▶ [DOCUMENT SEGMENT]
⁂

The findings shed insight into the theory of ‘genomic islands of speciation’ [23-26]. In this metaphor, ‘sea level’ represents the upper level of genetic differentiation possible via neutral processes. Most of the genome is homogenized by gene flow and exhibits differentiation that falls below sea level. A few regions of strong differentiation rise above sea level. These ‘genomic islands of speciation’ are comprised of outlier loci having genetic differentiation that exceeds background neutral expectations and may harbor genes affecting reproductive isolation [1,25,57]. However, our results suggest that highly divergent regions between populations undergoing little or no introgression might sometimes represent so-called ‘incidental islands’ that do not harbor genes affecting reproductive isolation [31,33], but that have nonetheless differentiated strongly via genetic drift. Further studies of the relationship between genetic divergence and reproductive isolation are warranted. If combined with information on the genomic position of the loci examined such work will allow explicit tests of the size, distribution, and number of ‘speciation’ versus ‘incidental’ islands.

Caveats and considerations

There are three main caveats that should be taken into account when interpreting our results. First, loci that are more differentiated among populations carry more information about ancestry, and this could affect estimates of α. Thus, variation in the ancestry-information content among loci can generate a relationship between FST and absolute values of α, even in the absence of selection [43]. Previous work using computer simulations found that variation in ancestry content could generate correlations between FST and absolute values of α, but only for loci with low FST values [43]. For loci with high FST values (e.g., > 0.08), the relationship between FST and α in simulated datasets was erratic and not consistently positive.

⁂

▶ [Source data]

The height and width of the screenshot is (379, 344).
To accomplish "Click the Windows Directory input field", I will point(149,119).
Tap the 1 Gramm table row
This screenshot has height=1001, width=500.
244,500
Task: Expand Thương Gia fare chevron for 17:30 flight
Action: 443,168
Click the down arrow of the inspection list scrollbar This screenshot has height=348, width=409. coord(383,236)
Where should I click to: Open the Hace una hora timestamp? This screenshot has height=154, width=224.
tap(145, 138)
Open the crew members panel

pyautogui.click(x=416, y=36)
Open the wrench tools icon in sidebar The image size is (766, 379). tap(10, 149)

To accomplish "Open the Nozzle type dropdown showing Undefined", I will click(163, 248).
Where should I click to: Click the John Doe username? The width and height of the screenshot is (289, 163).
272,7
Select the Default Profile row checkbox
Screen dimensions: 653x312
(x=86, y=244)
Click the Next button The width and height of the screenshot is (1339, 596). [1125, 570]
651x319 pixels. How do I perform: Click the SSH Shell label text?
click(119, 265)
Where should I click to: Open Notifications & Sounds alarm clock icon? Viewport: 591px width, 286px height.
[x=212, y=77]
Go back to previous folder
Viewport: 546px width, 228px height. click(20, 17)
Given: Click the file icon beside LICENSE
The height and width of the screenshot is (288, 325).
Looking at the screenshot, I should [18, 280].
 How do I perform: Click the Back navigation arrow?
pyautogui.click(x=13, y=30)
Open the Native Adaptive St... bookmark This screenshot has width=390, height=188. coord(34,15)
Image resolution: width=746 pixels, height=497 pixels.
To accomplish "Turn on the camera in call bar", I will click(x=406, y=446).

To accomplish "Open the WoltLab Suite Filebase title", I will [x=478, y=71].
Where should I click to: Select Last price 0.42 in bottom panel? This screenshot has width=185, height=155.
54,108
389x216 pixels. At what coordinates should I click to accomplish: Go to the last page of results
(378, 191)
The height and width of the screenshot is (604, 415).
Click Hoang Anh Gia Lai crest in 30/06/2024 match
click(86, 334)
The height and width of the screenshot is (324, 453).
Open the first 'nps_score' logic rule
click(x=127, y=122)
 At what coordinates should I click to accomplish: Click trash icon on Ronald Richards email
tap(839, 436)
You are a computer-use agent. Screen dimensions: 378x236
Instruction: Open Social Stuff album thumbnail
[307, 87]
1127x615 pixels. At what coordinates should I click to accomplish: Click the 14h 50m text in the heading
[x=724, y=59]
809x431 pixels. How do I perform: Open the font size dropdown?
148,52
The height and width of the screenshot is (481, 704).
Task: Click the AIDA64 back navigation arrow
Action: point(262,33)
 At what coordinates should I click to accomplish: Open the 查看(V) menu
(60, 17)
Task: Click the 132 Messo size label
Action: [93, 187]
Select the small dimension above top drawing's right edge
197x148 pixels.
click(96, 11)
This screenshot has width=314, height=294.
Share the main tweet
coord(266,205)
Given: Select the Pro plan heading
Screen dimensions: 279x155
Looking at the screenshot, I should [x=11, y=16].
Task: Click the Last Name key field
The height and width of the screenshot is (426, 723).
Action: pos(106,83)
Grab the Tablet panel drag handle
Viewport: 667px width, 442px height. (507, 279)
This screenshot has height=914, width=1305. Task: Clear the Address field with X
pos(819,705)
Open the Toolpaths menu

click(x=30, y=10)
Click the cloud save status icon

⁂

▶ [YOUR INSTRUCTIONS] Copy the passage from "Caveats and considerations" up to and including "not consistently positive.", substituting "markers" for "loci".

▶ [RESPONSE TO THIS EXERCISE]
Caveats and considerations

There are three main caveats that should be taken into account when interpreting our results. First, markers that are more differentiated among populations carry more information about ancestry, and this could affect estimates of α. Thus, variation in the ancestry-information content among markers can generate a relationship between FST and absolute values of α, even in the absence of selection [43]. Previous work using computer simulations found that variation in ancestry content could generate correlations between FST and absolute values of α, but only for markers with low FST values [43]. For markers with high FST values (e.g., > 0.08), the relationship between FST and α in simulated datasets was erratic and not consistently positive.